Akşam annesi ile sohbet ederken bu aklından çıkmayan şeyin sebebini öğrenmek istedi ve “Anneciğim bugün başımdan geçen bir şey oldu. Vaaz ederken ağabeyim cami kapısına durmuş, bana bakıyor ve tebessüm ediyordu. Ama içeri girip oturmadı. Sebebini ondan suâl eylesen, dedi.” Evladını kıramayan annesi ertesi gün Muhammed Bîcân’a giderek sohbet arasında kardeşinin vaazı sırasında niçin camiye girmediğini sordu. O da, “Kardeşim âlim, arif birisidir. Hacı Bayram-ı Veli hazretlerini görünce bir başka Ahmed oldu. Sözleri hikmet dolu. Gönülleri alan, ruhları cezbeden bir üslubu var. İlminden, irfânından istifade edenlerin sayısı belli değil. Ben de mübarek sözlerini dinlemek için gitmiştim. Meleklerin kanatlarını sererek vaazını dinlediklerini gördüm. Basmamak için içeri girmedim.” dedi. Bu duruma çok sevinen annesi, eve dönerek durumu küçük oğlu Ahmed Bîcân’a anlattı. Ahmed sevineceği yerde durgunlaştı. Bunu fark eden annesi sebebini sorunca “Ağabeyim melekleri gördüğü halde ben niçin göremiyorum, acaba sebebi nedir?’’ dedi. Annesi hiç beklemediği bu soru karşısında şaşırdı. Ahmed-i Bîcân hazretleri sonra ilave etti “Anneciğim bunun sebebini senin bilmen lazım.
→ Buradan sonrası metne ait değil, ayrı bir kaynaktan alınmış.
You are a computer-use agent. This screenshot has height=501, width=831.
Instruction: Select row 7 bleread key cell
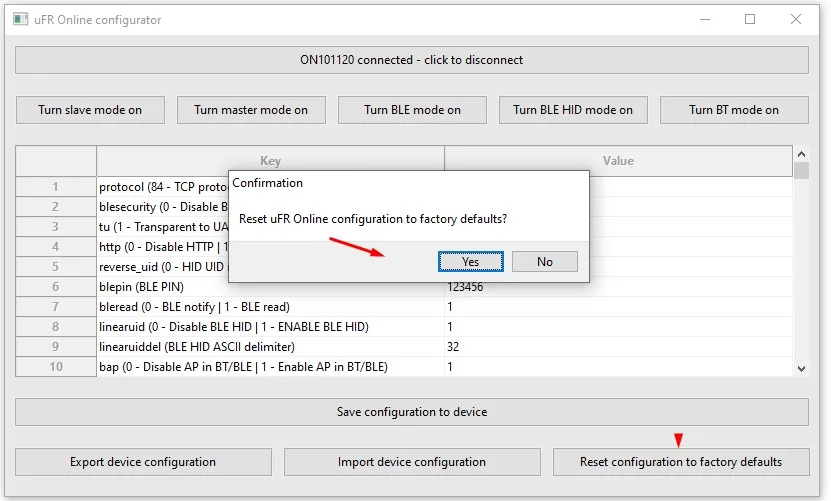[270, 307]
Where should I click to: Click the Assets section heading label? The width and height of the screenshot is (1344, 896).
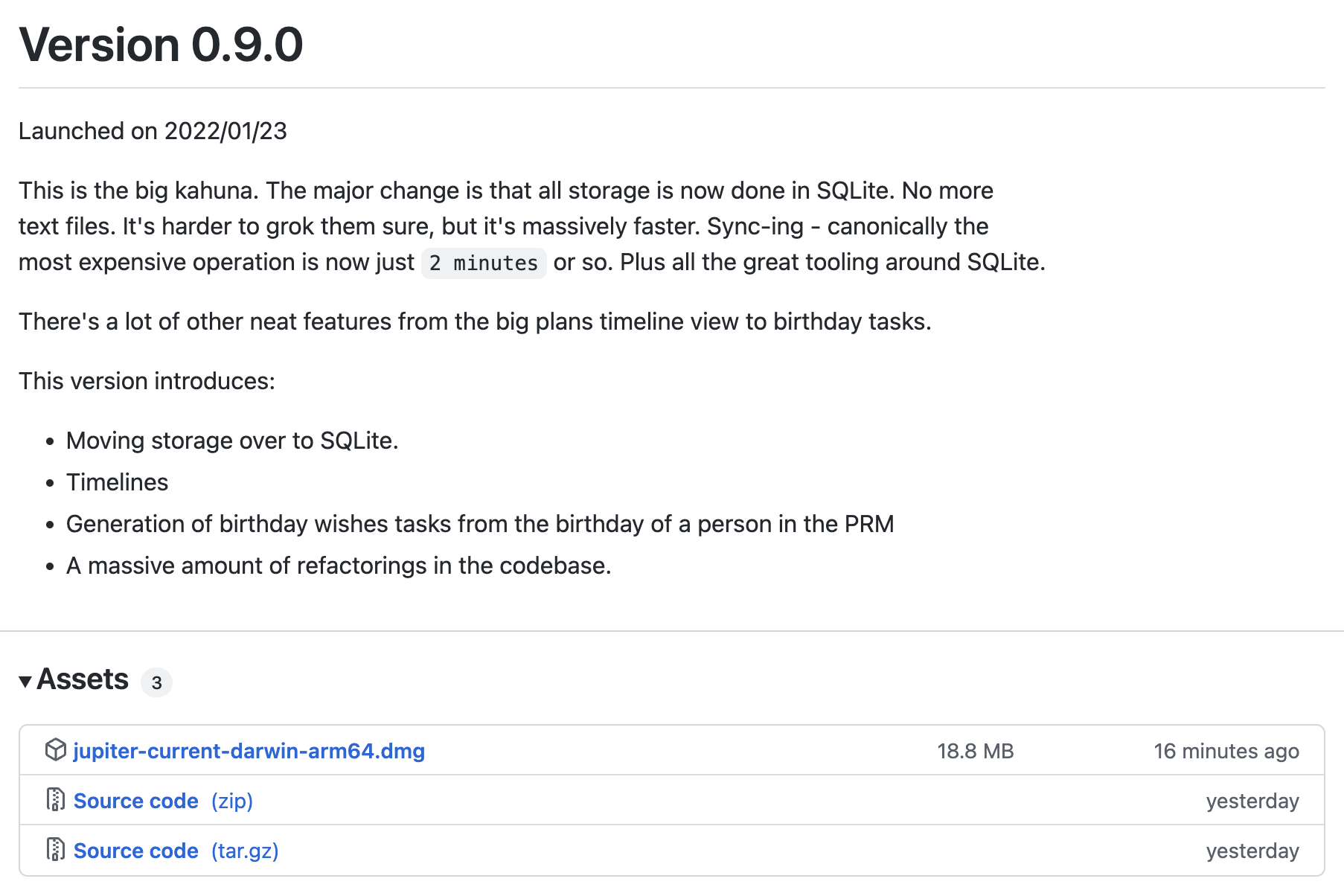point(83,679)
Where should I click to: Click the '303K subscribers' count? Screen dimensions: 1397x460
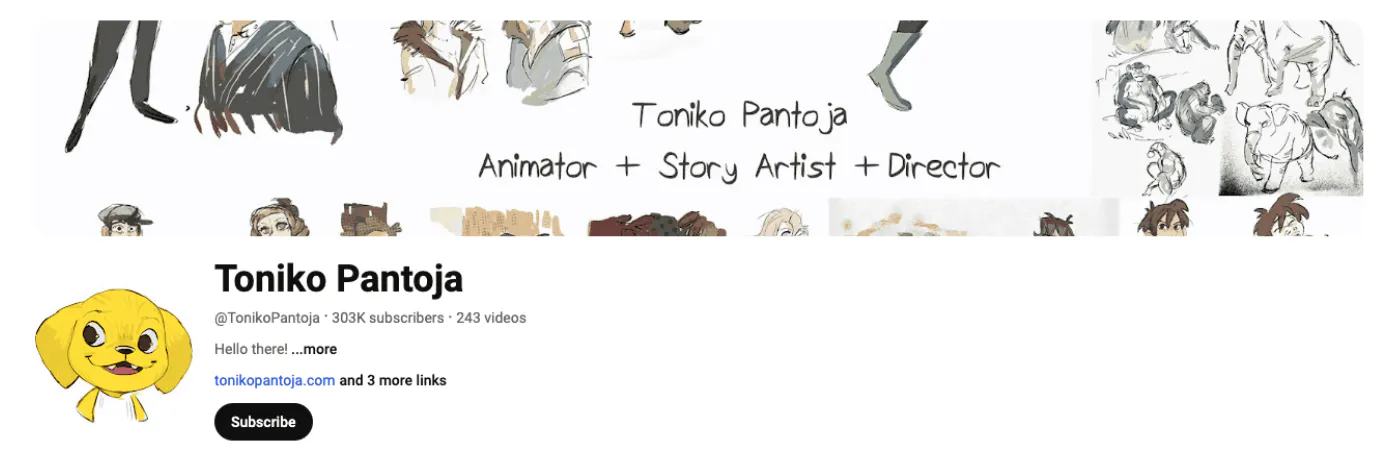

Biraz düşün bulacaksın.” dedi.
Annesi biraz düşündükten sonra yaşlı gözlerle oğluna; “Sen henüz süt emme çağında idin. Namaza durmuştum. O esnada komşularımızdan bir hanım geldi. Sen ağlamaya başladın. Selâm vermeye de çok az kalmıştı. Selâmı vermemle birlikte mâni oldumsa da sen bir kaç yudum almıştın. Sonra sordum hanım abdestsiz imiş. Hâlbuki ben seni hiç abdestsiz emzirmemiştim. Her halde sebebi budur ” dedi. Ahmed-i Bîcân; “Doğru söyledin,” dedi.
3. Yemek Pişiren Abdestli Olsun
Muhammed Baki-Billah Hazretleri lokmasına çok dikkat eder, yemek pişirenin abdestli olmasına, dünya kelamı söylememesini arzulardı. “Huzur, safa ve ihtiyat sahibi olmayan kimsenin yemekleri feyz kapısını kapatır.” buyururlardı.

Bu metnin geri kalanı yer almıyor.